Nach dem Lockdown: Leistritz brilliert mit Beethoven bei „Schönberger Musiktagen“

Nach der durch die Corona-Pandemie erzwungenen Kulturveranstaltungs-Pause eröffnete der Kulturverein Probstei am Donnerstag dem 17. Juli 2021 das Schönberger Konzertleben nach der Lockdown-Phase im Rahmen der Schönberger Musiktage 2021. Eigentlich waren in diesem Rahmen für 2020, dem Beethoven-Jahr, zwei Veranstaltungen des Kulturvereins geplant, die dann im letzten November doch kurzfristig abgesagt werden mussten.

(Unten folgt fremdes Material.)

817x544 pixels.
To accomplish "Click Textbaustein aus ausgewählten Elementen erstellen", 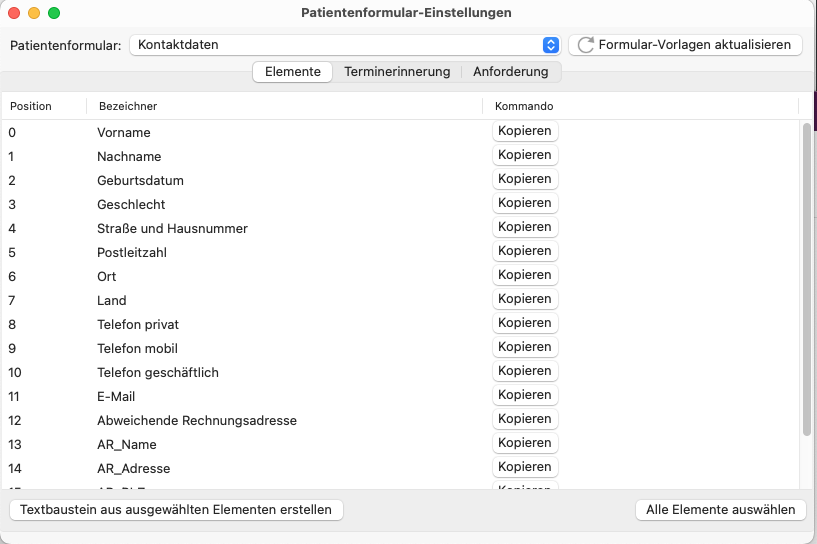I will tap(176, 510).
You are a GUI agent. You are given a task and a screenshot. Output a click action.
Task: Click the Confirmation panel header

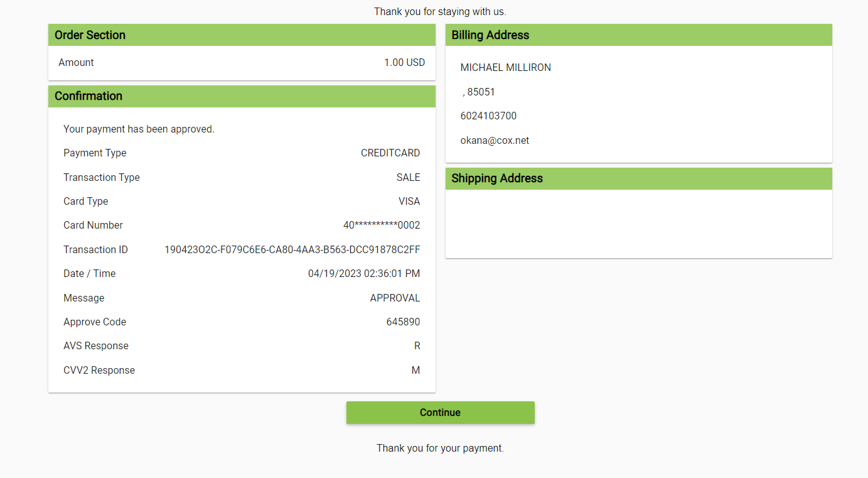(88, 96)
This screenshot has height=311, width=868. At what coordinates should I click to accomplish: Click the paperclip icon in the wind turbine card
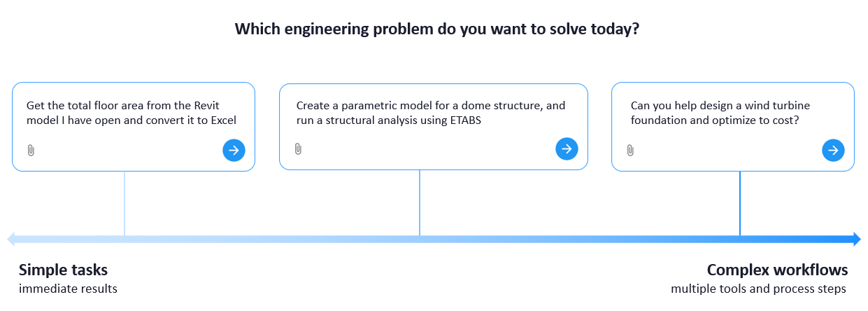(630, 150)
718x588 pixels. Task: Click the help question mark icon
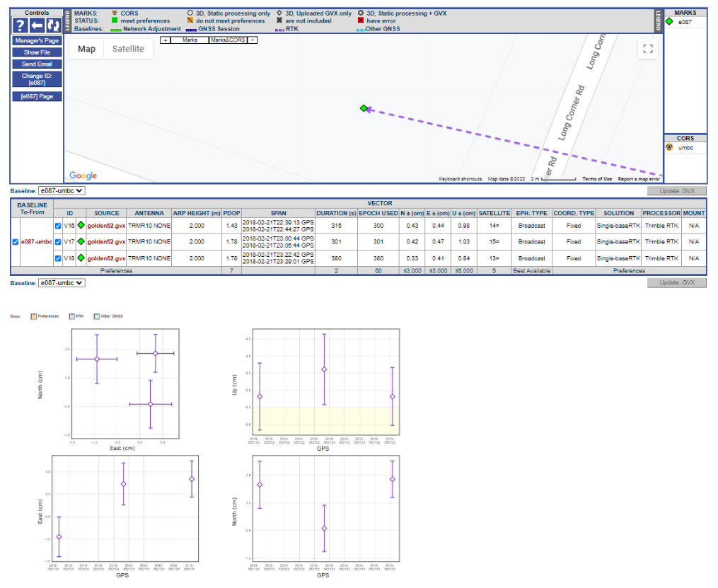20,25
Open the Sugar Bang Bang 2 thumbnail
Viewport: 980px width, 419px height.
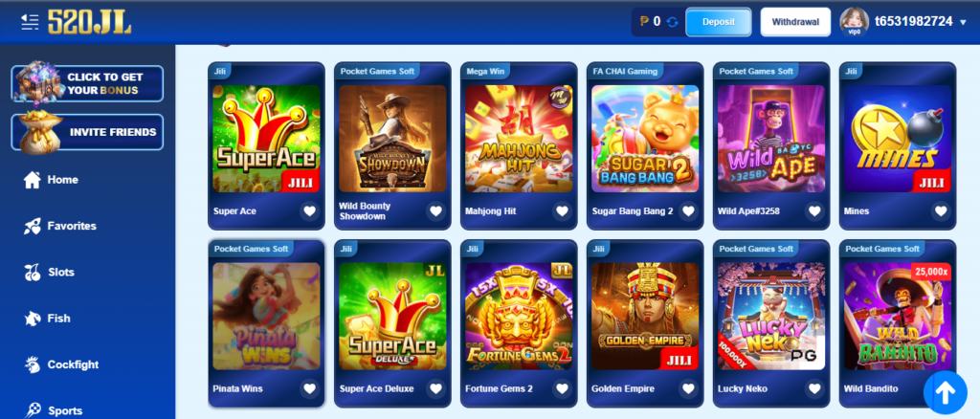pyautogui.click(x=645, y=139)
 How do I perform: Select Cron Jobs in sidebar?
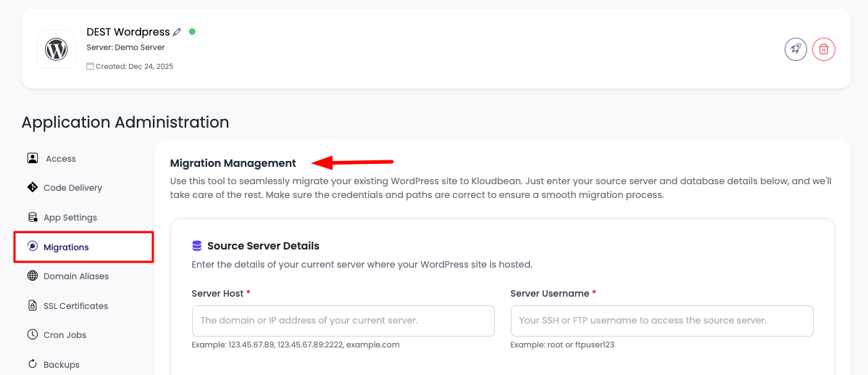coord(64,335)
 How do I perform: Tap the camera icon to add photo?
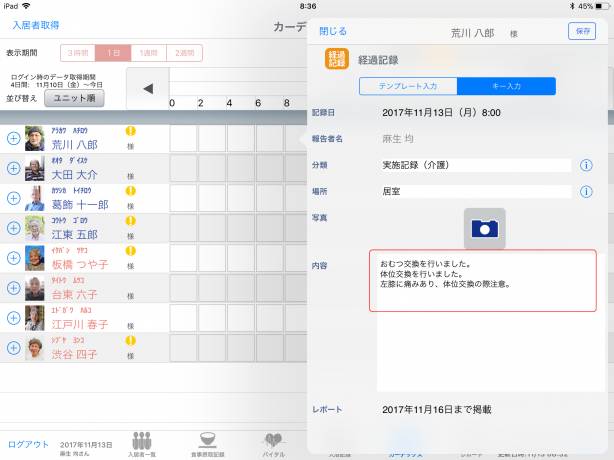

Mit Hartmut Leistritz, einem international erfolgreich tätigem Pianisten aus Berlin, konnte der Verein einen hochkarätigen Künstler aus dem Bereich der klassischen Klaviermusik gewinnen. Am Vortag war Leistritz, der schon öfter in Schönberg gastiert hatte, zu Gast beim von der Kulturabteilung der Gemeinde im Rahmen von „Schönberg Kulturell“ veranstalteten „Schönberg Talks“ zu Gast.

Leistritz gab einen Klavierabend ausschließlich mit Beethoven-Sonaten. Er ist ausgewiesener Beethoven-Spezialist, der alle 32 Klaviersonaten des Komponisten im Programm hat. Diese Beethoven Klaviersonaten gehören zu den anspruchsvollsten Kompositionen der Klavierliteratur. Trotz der feuchten Hitze dieses bis dahin heißesten Tages des Jahres, die weder am Publikum, dem Interpreten noch dem alten Bechsteinflügel spurlos vorüberging, wurde dieses ein herausragender Konzertabend.

Leistritz startete mit der Sonate „Pathetique“ Nr.8, Op. 13 in c-moll mit dem bekannten Kopf- und Mittelsatz aus dem Jahre 1798. Mit atemberaubendem Tempo gestaltete Leistritz den bei vielen Pianisten gefürchteten ersten Satz mit seinen treibenden Oktav-Tremoli in der linken Hand, der streckenweise schon wie die Vorwegnahme von Rockmusik fast 200 Jahre später wirkt. Auch das zweite Werk des Abends die sogenannte „Pastorale“, die 4-sätzige Sonate Nr. 15, Op. 28, in D-Dur präsentierte Leistritz trotz ihrer kompositorischen Zerrissenheit in herausragender gestalterischer Klarheit mit technischer Präzision.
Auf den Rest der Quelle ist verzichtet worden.